Congrats. Nice to see happy brothers. 
Maybe you will share some photos


----------



## Boudreaux (Jun 27, 2007)

Good catch... Congratulations...


----------



## Rock31 (Sep 30, 2010)

Nice! Glad the rh is holding steady on her.


----------



## fishkilla (Jan 29, 2011)

Thats cool Fred that thing looks pretty nice. Congrats.


----------



## jcazz (Apr 2, 2011)

She's a beaut! I let the devil site get the better of me too & I won that exact same humi about 10 days ago for $91. I wanted something nice in the desk with a bid cooler backing me up for bulk storage. 

After seasoning it for about 3.5 days, it's been holding steady at 64% for the last week. 

Recommendation: I removed the oasis foam from the humidifiers and replaced with about 6oz of heartfelt 65% beads (~3oz ea). I added the remaining 2oz in a mesh bad in the bottom. 8oz is overkill for a humi of this size, but it should give me a good-sized reservoir of humidity control.

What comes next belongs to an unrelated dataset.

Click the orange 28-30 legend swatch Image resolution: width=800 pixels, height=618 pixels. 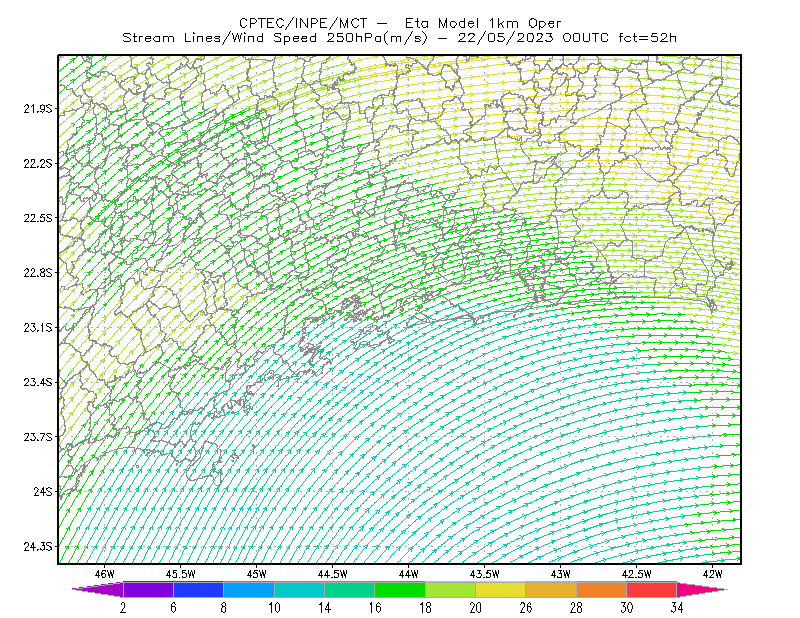coord(602,589)
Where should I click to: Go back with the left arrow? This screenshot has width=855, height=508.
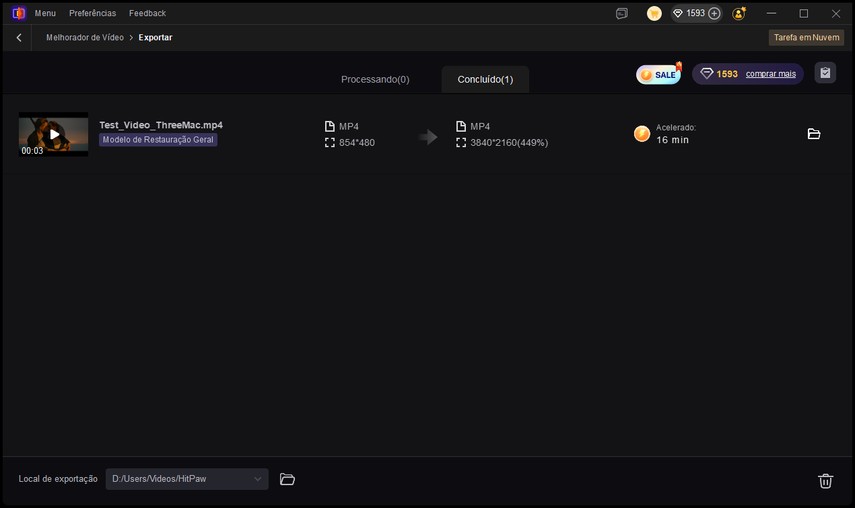point(19,37)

The humidifiers snap apart with a gentle twist and you can use a knife blade to pop the oasis foam out intact. Mine didn't appear to be glued in, just friction fit.

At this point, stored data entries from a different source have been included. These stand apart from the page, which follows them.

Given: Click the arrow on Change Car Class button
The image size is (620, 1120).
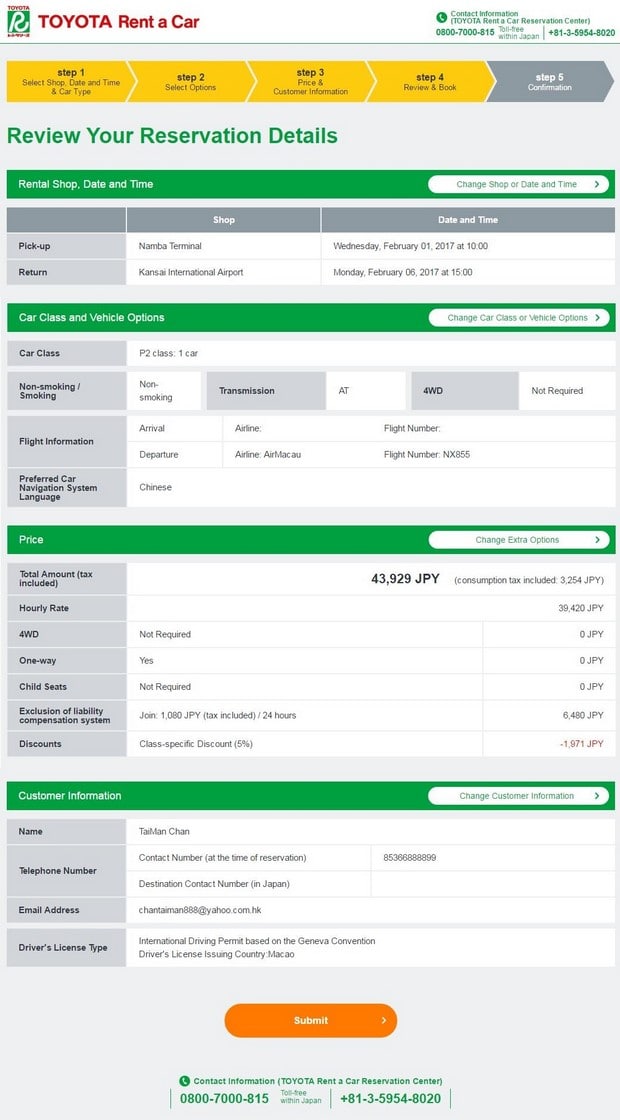Looking at the screenshot, I should tap(596, 318).
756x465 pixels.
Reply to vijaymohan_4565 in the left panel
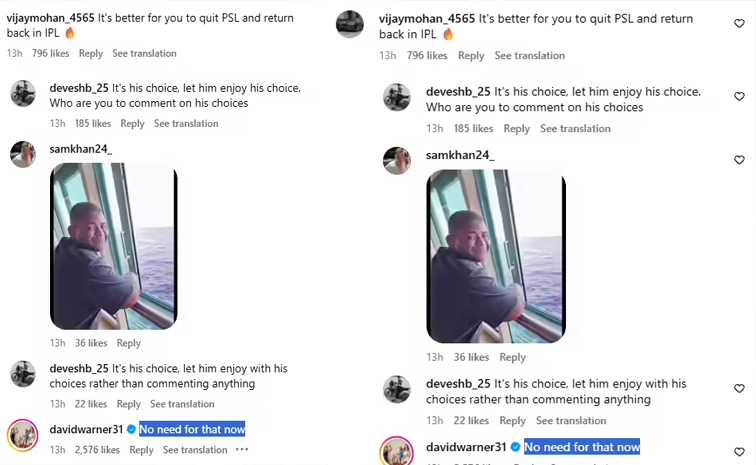coord(90,54)
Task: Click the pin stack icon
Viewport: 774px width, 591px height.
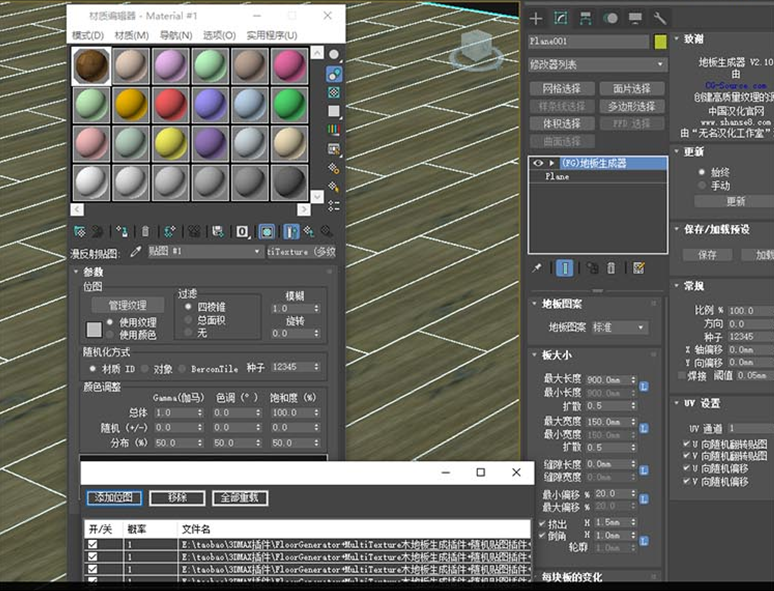Action: click(537, 268)

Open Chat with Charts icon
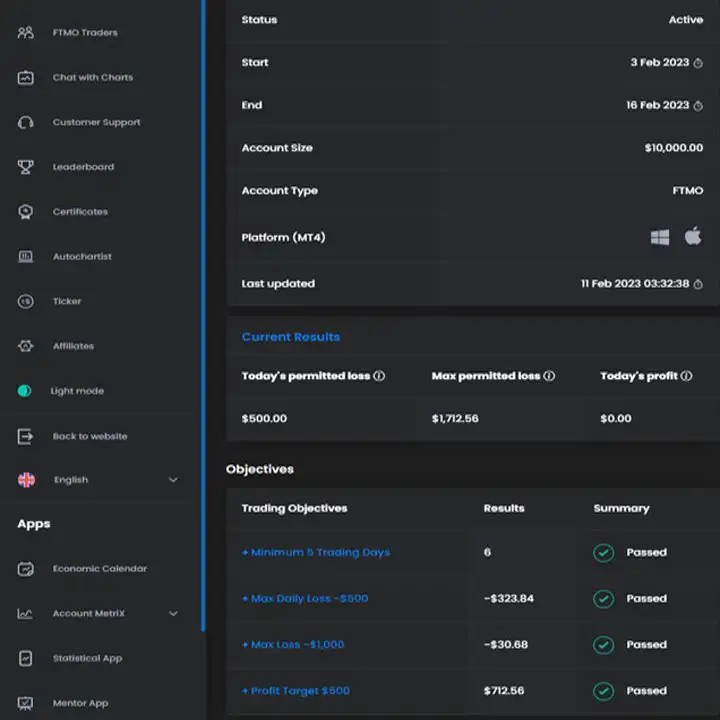[x=26, y=78]
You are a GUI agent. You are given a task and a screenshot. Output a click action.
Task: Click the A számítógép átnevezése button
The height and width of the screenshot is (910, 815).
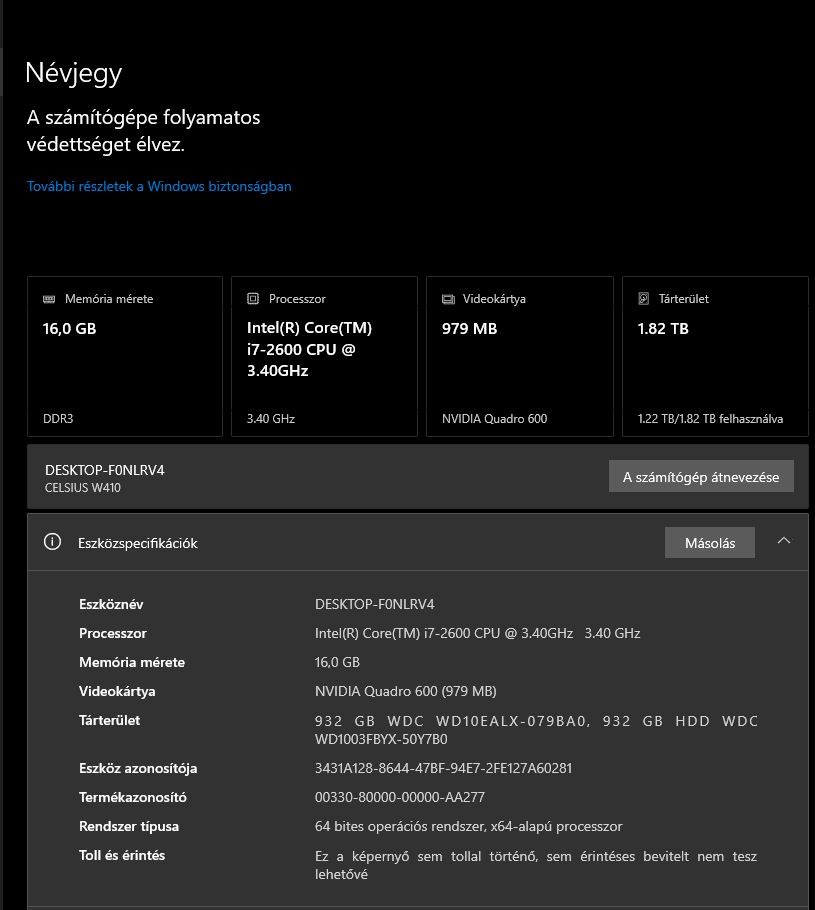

Enjoy it, it'll look great on your desk!


----------



## Hannibal (Apr 22, 2011)

Congrats!! I might just have to start watching Cbid for boxes now.....


----------



## Pipedreamz (Feb 4, 2011)

Awesome. Now get ready to watch the bank account fall as you feel like it must be full.


----------



## Mr. Slick (Aug 17, 2010)

Congrats on the Dome Fred. I got one about 5 months ago and it's holding humidity quite well. 

Whats up with the inside of the lid? There are supposed to be places for a hygro and 2 rectangle humidifiers. Did C-bid ship it that way or did you remove the extra wood pieces?


----------



## FWTX (Feb 9, 2011)

Does the lid have that magnetic seal?
I have a couple of their smaller boxes at work that have that same style lip - and magnets that pull the lid closed tight.


----------



## jcazz (Apr 2, 2011)

FWTX said:


> Does the lid have that magnetic seal?
> I have a couple of their smaller boxes at work that have that same style lip - and magnets that pull the lid closed tight.

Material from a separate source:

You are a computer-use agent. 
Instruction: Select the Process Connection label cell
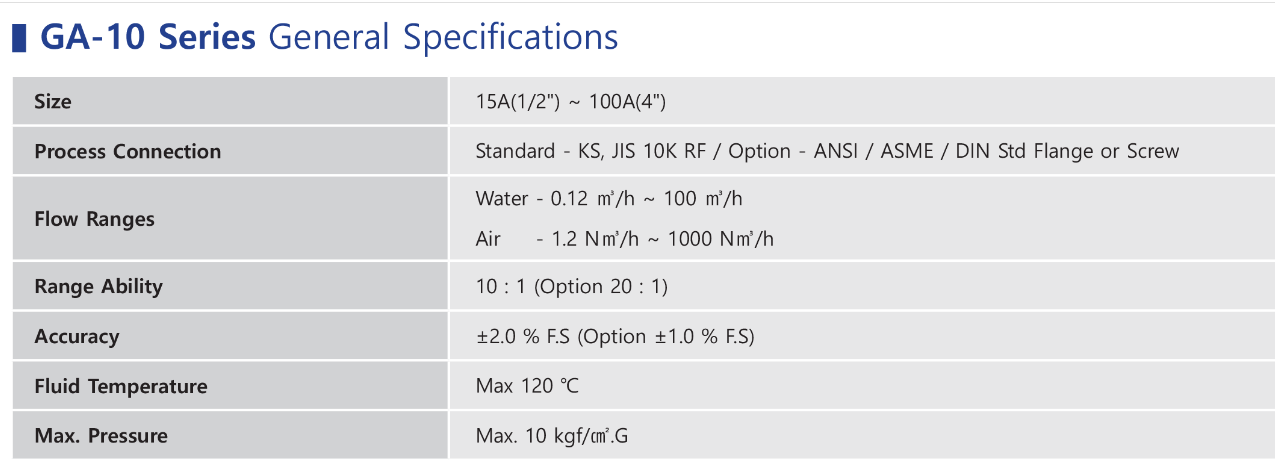[x=231, y=151]
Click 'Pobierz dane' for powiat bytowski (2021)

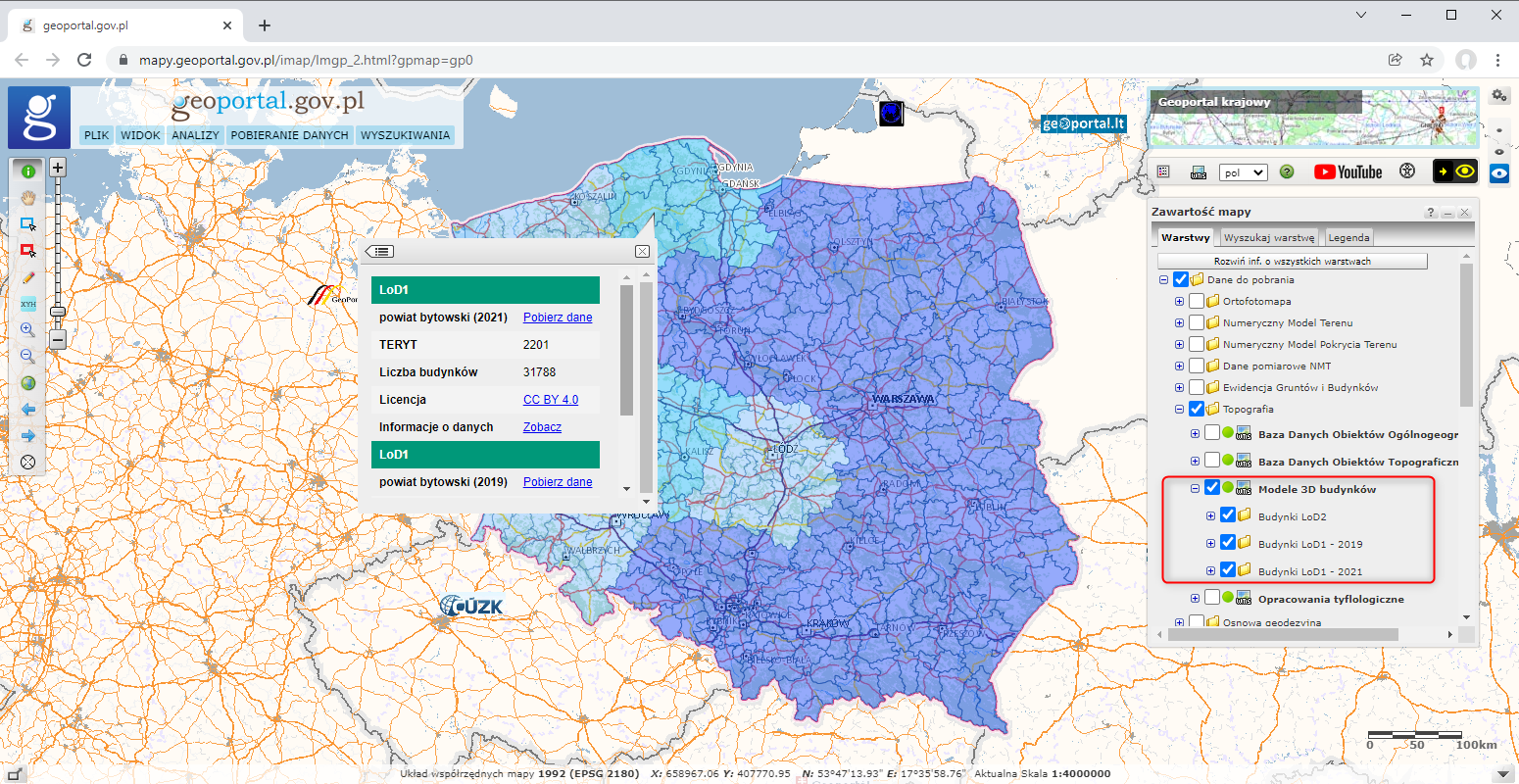[558, 318]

I don't _think_ it has a magnetic seal on the lid. There is a lock mechanism which pulls the lid pretty tight. I couldn't pull a dollar out of mine with the lock engaged.

There is also a nice "whoosh" of air when you close it. I just don't feel any magnetic "grab" when closing it.

For ~$100 it's a nice humi. I especially like the raised bottom to help air circulate around the sticks at the bottom of the pile. It's no Waxing Moon, but it'll do me until I can save my pennies to buy one of Ed's beauties.


----------



## txemtp69 (Oct 26, 2010)

looks nice. Might have to keep an eye out for one.


----------



## beercritic (Feb 13, 2011)

Sweet!


----------



## primetime76 (Feb 8, 2011)

that is sweet! I have a 100 CT and a 25 count (and will be getting another 25er at CFest this weekend but I would LOVE a 250+....because everything I own is STUFFED to the gills! I have gone 3 deep on the top shelf and about 5 deep on the bottom...LOL


----------



## jeepersjeep (Apr 27, 2011)

That's nice! I'll have to watch Cbid for one. I have a hand me down right now and looking to upgrade. I'm going to checkout those Waxing Moon's as mentioned above. Cbid is the reason I'm poor 

Nice score!


----------



## WyldKnyght (Apr 1, 2011)

Nice shopping....

Looks very nice, will look even better once you have some cigars in it...


----------



## fireface (Mar 20, 2011)

NICE SCORE! I have to admit that I really want a "treasure chest" style humi. Unfortunately, I have zero temp control in my house in the summer, so it seems like a bad idea.


----------



## djangos (Mar 14, 2011)

Looks really nice bro! More pictures once you fill her up!


----------



## NoShhhSherlock (Mar 30, 2011)

Lol, I am not allowed on cb anymore. I Got a box of 25 cigars and a 5-pack for 30bucks which I thought was not too bad. I know if I even click back on that site I am going to get myself in deep trouble. But very nice humidor op!


----------



## dragonhead08 (Feb 3, 2011)

Totally cant wait to take pics once my stash is done freezing. I agree on on the temp control issue. This is my first year with a decent inventory of sticks and after experiencing a temp spike last month my smaller humidor hit high 70’s. I did a lot of reading on freezing once I found out I won the bid on this chest knowing that I would be increasing the inventory even more. I still need to purchase some dividers to place in front of the two humidifiers I’m going to keep on the bottom tray. I’ll drill holes in those at the same time I drill out the dividers that came with it to improve airflow. Not sure how much of a difference it will make, but I see this as a hobby where I don’t mind tinkering with this sort of stuff. This is definitely no waxing moon, but for now I had to make a choice of where my money would go. Sticks or a humidor, I think this was a good compromise.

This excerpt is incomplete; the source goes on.